# [Goal of the exercise]
Would you please return the lines of the entries below starting at the line that has "США майже вичерпали" and ending at the line that has "[RSS] (88, 2537)", both included, exactly as they are?

(Stored records)
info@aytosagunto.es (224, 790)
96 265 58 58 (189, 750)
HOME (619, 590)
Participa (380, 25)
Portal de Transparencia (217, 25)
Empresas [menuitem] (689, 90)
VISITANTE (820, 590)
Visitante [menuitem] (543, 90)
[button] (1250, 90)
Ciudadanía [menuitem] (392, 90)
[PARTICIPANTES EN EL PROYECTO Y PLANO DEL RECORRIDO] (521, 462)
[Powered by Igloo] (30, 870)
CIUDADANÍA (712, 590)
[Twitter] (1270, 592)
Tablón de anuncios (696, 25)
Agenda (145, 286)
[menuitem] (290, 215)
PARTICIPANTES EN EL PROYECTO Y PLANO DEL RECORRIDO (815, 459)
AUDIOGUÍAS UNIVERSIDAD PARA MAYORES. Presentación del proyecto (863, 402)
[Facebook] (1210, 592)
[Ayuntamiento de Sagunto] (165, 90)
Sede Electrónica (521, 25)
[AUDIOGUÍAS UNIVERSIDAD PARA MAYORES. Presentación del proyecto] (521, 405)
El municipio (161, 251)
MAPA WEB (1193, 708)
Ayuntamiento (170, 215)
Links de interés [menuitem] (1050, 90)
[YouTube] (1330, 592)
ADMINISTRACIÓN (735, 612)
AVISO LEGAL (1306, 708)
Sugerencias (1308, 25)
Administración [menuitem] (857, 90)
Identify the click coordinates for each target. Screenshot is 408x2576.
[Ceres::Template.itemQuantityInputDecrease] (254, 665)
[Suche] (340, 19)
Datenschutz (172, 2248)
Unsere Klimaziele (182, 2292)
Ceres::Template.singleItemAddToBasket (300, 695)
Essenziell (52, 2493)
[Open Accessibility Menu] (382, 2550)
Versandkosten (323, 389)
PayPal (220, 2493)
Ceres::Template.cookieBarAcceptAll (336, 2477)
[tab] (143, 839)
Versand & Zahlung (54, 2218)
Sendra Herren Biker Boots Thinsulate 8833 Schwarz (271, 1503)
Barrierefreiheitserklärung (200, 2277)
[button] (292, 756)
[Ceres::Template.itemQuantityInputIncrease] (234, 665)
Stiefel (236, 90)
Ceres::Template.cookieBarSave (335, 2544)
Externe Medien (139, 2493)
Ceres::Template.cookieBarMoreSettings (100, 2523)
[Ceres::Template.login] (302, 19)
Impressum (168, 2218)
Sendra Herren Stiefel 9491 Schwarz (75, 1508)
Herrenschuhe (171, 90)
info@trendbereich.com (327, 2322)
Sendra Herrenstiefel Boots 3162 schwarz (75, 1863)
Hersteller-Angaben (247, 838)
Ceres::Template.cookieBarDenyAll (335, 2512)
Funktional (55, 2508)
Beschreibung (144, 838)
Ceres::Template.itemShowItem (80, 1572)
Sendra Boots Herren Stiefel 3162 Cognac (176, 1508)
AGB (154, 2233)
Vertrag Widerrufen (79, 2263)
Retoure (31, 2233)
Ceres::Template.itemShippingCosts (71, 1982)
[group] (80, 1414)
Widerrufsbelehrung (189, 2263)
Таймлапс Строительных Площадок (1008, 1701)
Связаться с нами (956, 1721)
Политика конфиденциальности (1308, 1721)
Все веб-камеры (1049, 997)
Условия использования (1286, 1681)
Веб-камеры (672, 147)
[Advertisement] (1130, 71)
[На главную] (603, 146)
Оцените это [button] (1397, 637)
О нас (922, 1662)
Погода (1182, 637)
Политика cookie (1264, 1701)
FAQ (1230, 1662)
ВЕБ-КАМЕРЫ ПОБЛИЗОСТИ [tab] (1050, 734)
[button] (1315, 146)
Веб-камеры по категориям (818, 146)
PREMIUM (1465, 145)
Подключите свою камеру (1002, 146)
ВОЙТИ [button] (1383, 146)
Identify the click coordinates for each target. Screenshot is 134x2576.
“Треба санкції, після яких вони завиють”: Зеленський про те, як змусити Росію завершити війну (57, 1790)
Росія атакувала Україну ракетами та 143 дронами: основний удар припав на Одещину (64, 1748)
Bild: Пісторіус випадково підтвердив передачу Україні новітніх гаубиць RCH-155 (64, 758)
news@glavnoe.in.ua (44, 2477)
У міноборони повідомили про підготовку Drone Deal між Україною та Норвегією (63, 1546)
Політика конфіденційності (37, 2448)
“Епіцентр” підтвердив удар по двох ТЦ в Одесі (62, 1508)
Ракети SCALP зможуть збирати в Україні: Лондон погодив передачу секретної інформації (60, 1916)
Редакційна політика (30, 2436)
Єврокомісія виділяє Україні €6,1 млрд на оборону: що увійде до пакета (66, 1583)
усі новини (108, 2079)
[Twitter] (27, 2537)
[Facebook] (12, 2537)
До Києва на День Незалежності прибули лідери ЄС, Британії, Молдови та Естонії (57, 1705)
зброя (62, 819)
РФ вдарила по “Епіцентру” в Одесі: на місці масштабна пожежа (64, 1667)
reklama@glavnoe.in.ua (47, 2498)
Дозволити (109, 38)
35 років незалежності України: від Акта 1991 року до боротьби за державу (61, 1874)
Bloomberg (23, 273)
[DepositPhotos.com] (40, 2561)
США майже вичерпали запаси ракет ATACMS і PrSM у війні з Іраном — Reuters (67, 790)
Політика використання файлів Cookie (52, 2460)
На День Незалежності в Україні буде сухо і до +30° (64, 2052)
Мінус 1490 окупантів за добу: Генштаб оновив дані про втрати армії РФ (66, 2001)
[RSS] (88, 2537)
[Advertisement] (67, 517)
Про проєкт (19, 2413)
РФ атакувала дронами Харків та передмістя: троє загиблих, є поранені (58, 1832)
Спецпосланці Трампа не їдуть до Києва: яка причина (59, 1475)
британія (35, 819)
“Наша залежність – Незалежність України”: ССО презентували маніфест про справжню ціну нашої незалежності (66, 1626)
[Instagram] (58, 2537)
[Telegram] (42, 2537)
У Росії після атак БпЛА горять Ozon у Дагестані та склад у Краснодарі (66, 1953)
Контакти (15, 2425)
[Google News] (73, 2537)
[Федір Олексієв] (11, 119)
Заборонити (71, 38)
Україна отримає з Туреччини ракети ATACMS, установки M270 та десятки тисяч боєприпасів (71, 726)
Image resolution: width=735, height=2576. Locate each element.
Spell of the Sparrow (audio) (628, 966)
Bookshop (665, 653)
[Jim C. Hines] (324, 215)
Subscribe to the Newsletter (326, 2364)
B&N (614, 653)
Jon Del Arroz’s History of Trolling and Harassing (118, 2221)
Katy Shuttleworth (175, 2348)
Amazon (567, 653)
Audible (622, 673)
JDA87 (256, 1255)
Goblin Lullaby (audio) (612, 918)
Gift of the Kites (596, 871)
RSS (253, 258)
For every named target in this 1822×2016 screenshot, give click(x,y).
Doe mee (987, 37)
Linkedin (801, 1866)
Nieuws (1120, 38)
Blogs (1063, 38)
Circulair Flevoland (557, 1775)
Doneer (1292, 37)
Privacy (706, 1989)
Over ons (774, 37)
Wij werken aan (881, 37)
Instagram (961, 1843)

# [Your solution]
США майже вичерпали запаси ракет ATACMS і PrSM у війні з Іраном — Reuters (67, 790)
Політика використання файлів Cookie (52, 2460)
На День Незалежності в Україні буде сухо і до +30° (64, 2052)
Мінус 1490 окупантів за добу: Генштаб оновив дані про втрати армії РФ (66, 2001)
[RSS] (88, 2537)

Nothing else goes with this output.